Word and element pointing entries:
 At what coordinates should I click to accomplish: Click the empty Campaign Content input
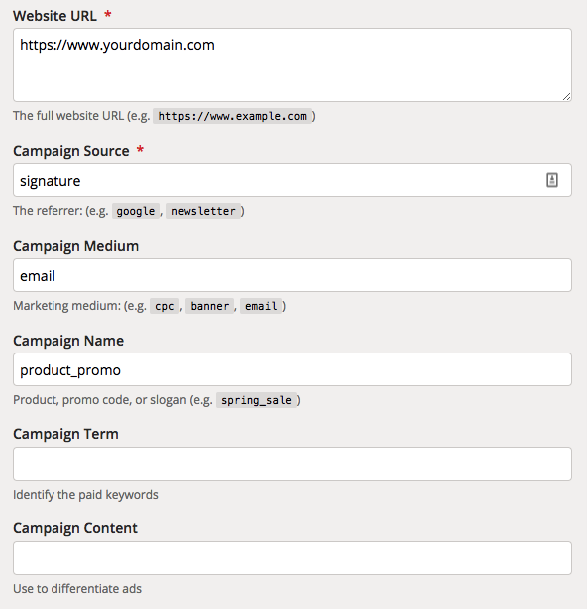[x=292, y=558]
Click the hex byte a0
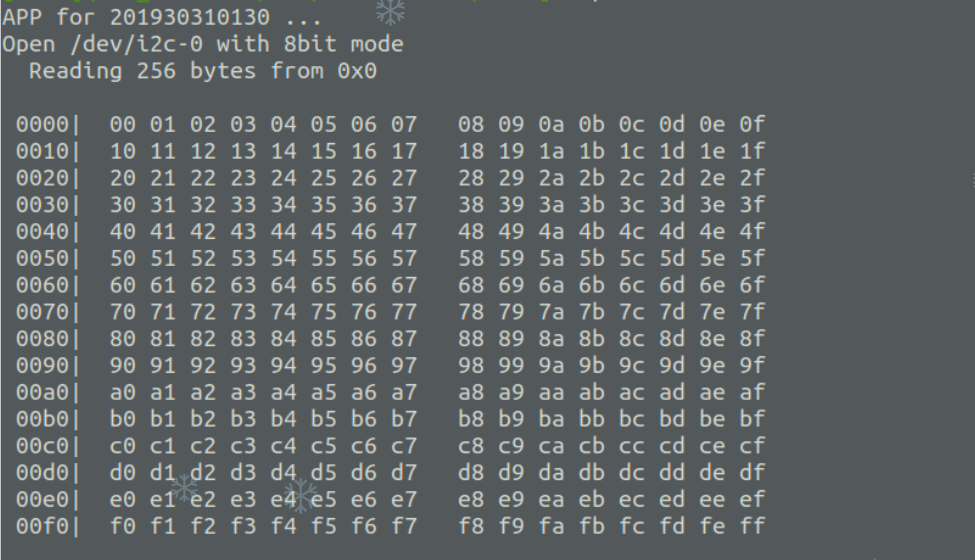 (122, 392)
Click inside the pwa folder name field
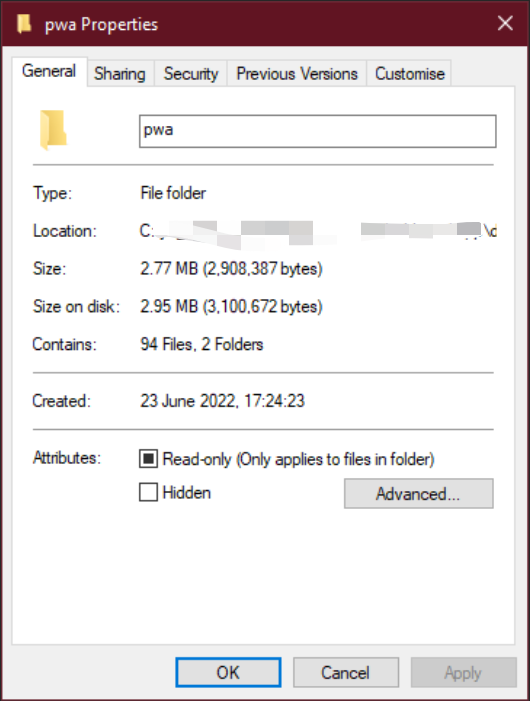Viewport: 530px width, 701px height. (x=318, y=131)
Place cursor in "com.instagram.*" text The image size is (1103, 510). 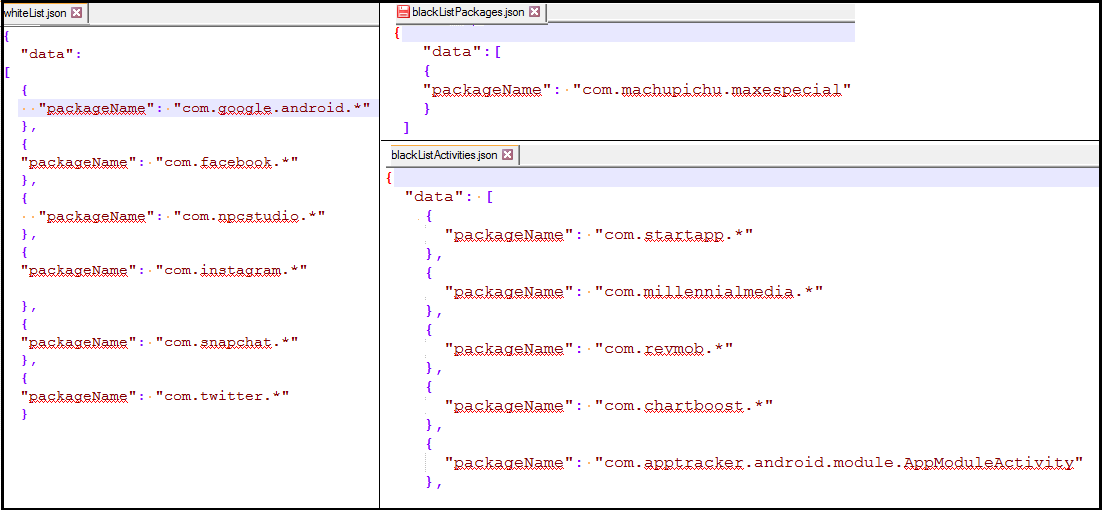pyautogui.click(x=231, y=270)
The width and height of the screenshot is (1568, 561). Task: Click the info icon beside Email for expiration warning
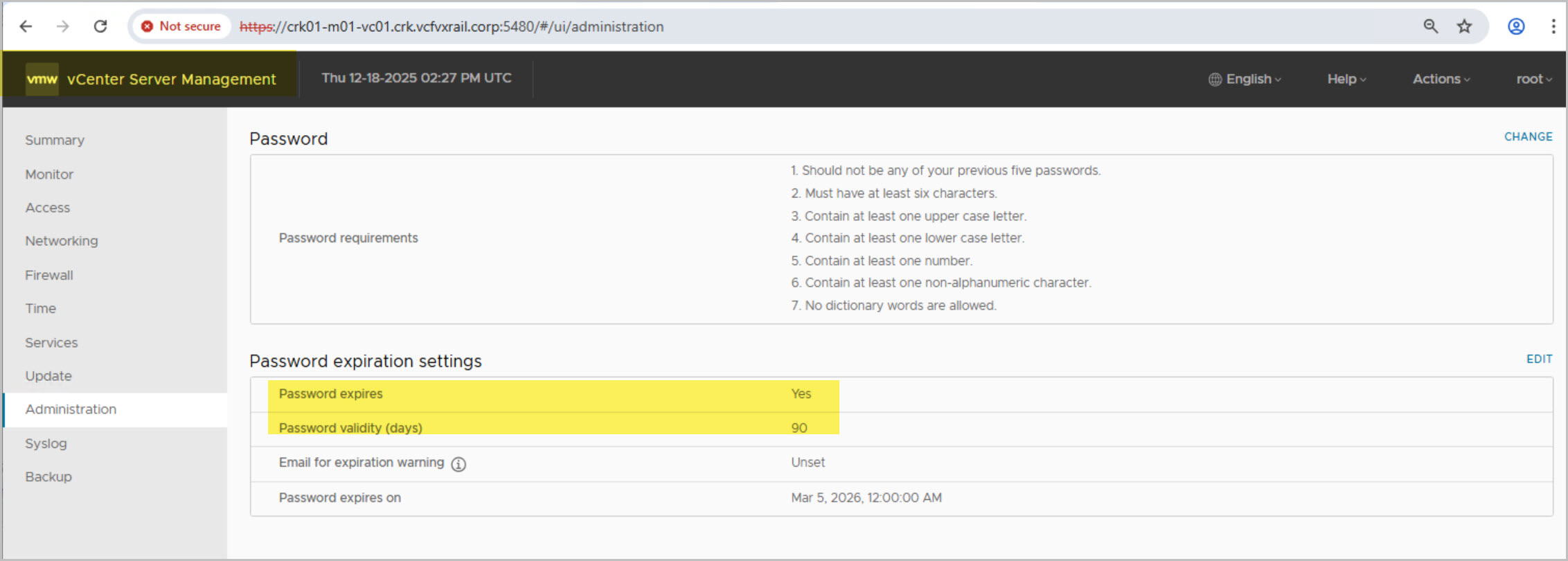pyautogui.click(x=458, y=464)
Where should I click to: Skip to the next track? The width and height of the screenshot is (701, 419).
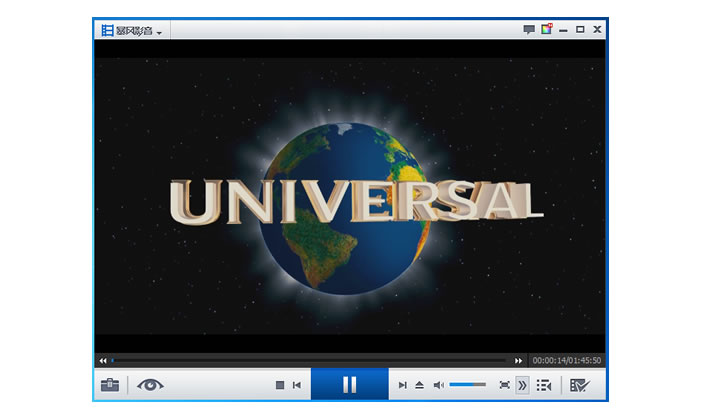tap(402, 385)
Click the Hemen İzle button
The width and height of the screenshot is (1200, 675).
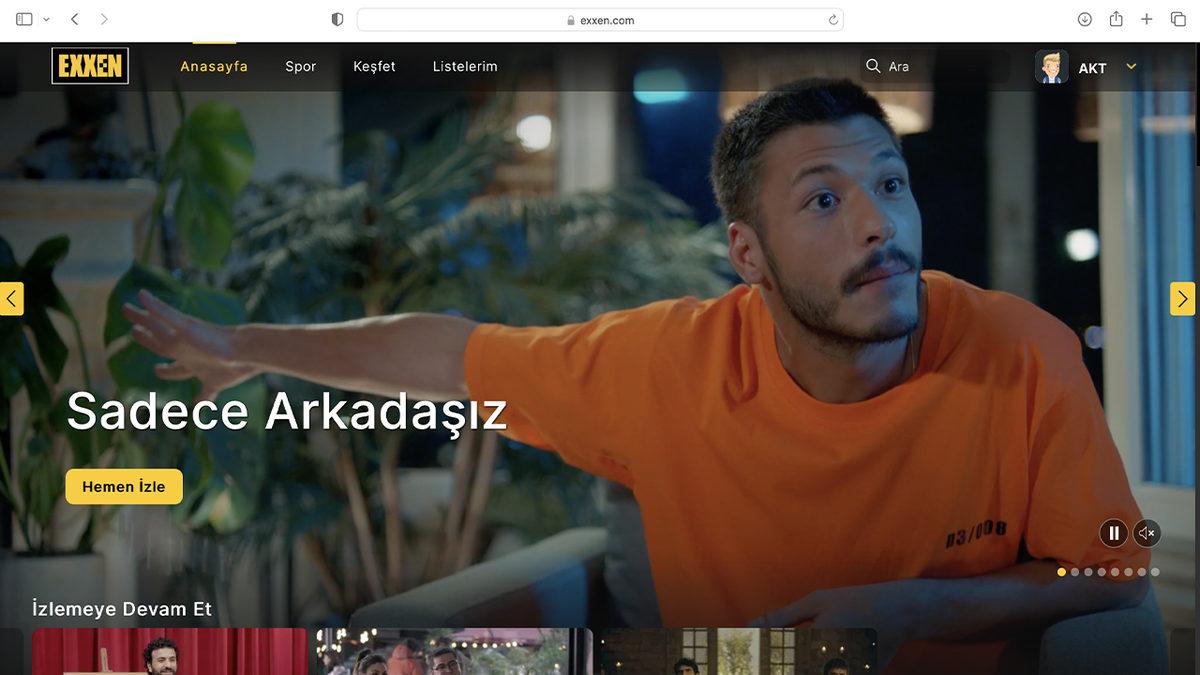[x=123, y=487]
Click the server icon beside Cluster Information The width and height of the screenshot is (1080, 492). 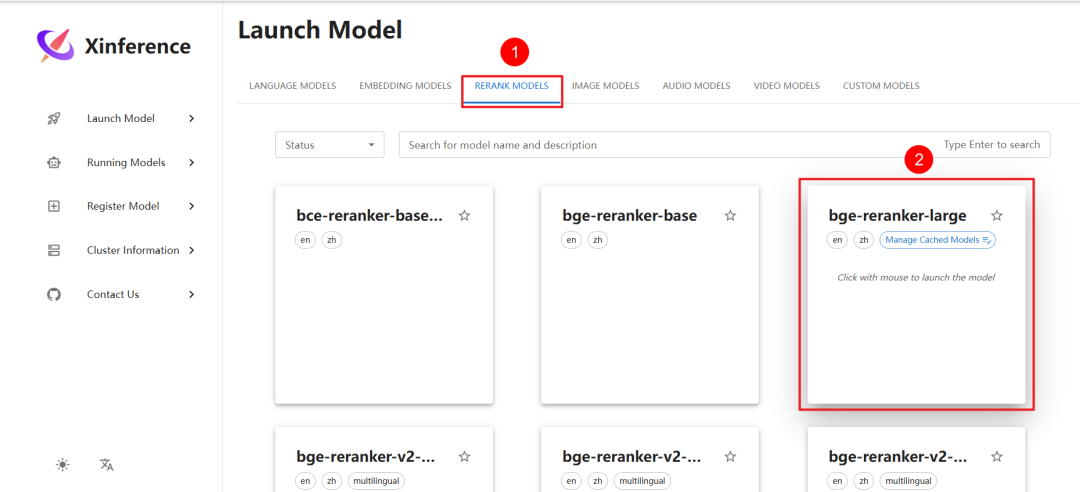(54, 250)
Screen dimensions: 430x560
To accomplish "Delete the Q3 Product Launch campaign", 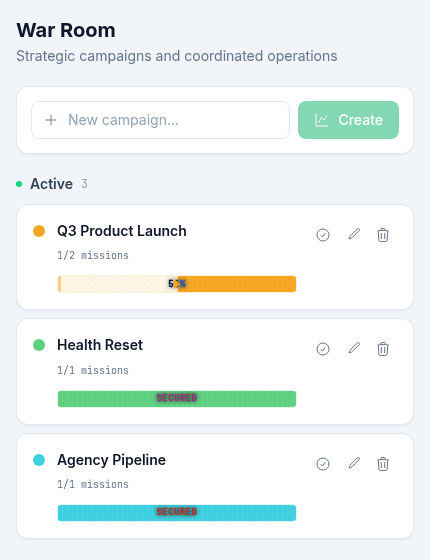I will pyautogui.click(x=383, y=235).
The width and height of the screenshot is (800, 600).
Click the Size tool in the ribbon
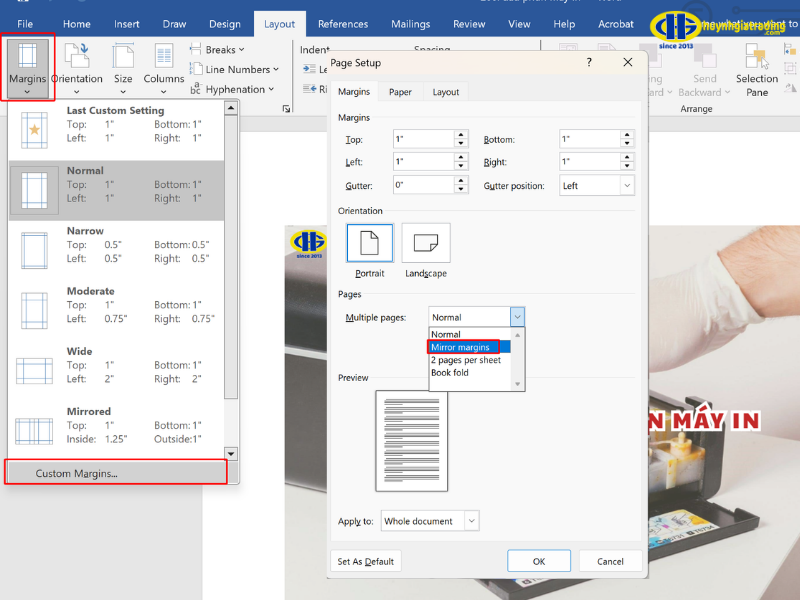123,68
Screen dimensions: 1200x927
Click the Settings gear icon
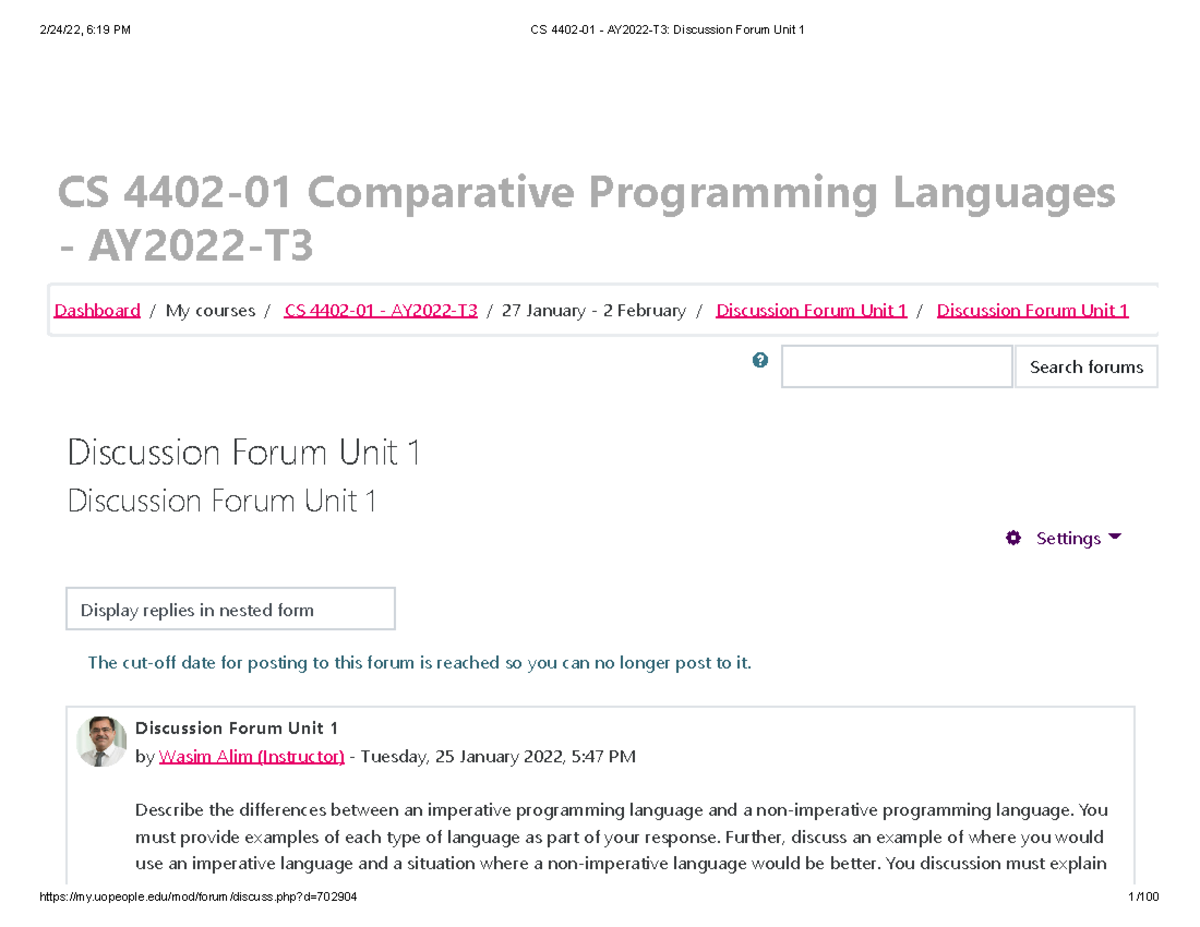click(1013, 538)
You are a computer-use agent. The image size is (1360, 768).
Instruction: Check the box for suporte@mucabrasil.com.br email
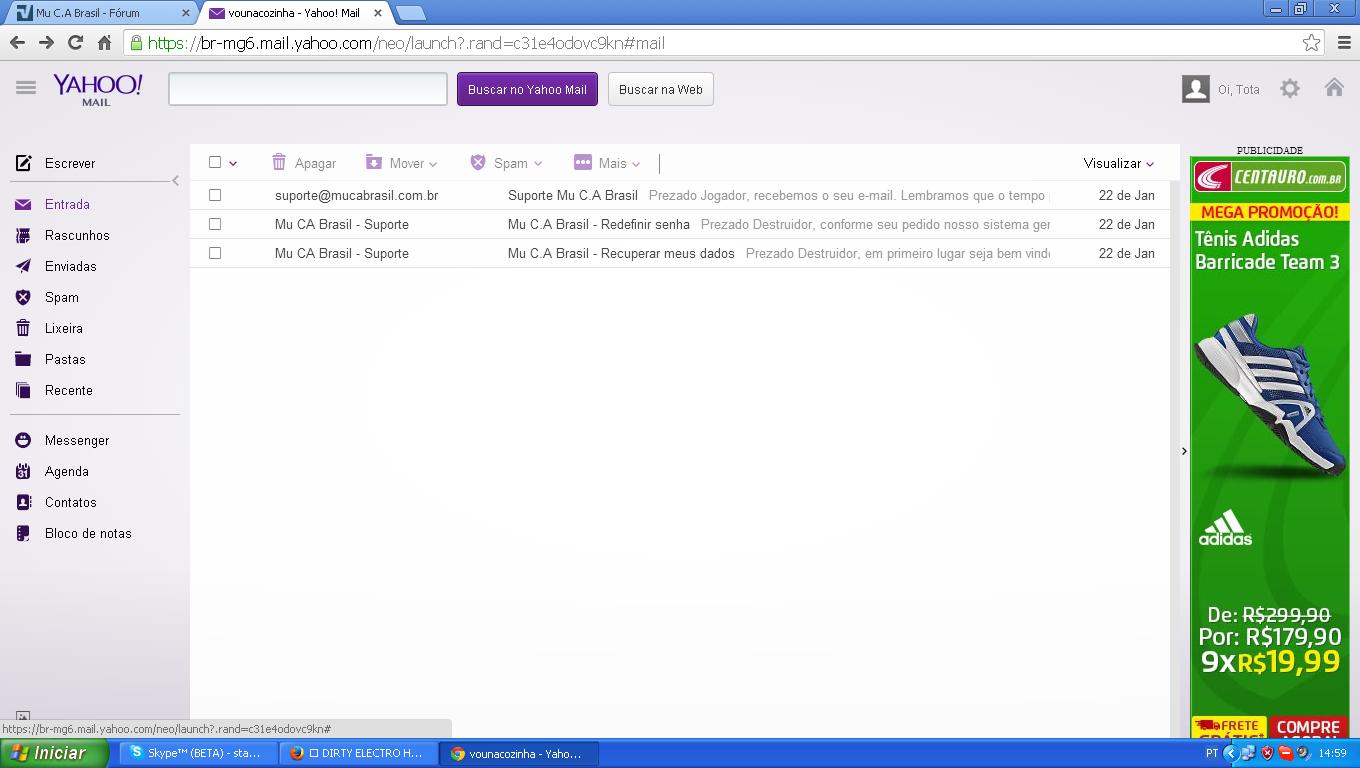[x=215, y=195]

YOUR TASK: Return each line of the items above that contains the word "should", copying the lines in full. Case counts.

OUTPUT OF THE EXERCISE:
 At what coordinates should I click to accomplish: Click the empty Campaign Content input
Where should I click to: Skip to the next track? The width and height of the screenshot is (701, 419).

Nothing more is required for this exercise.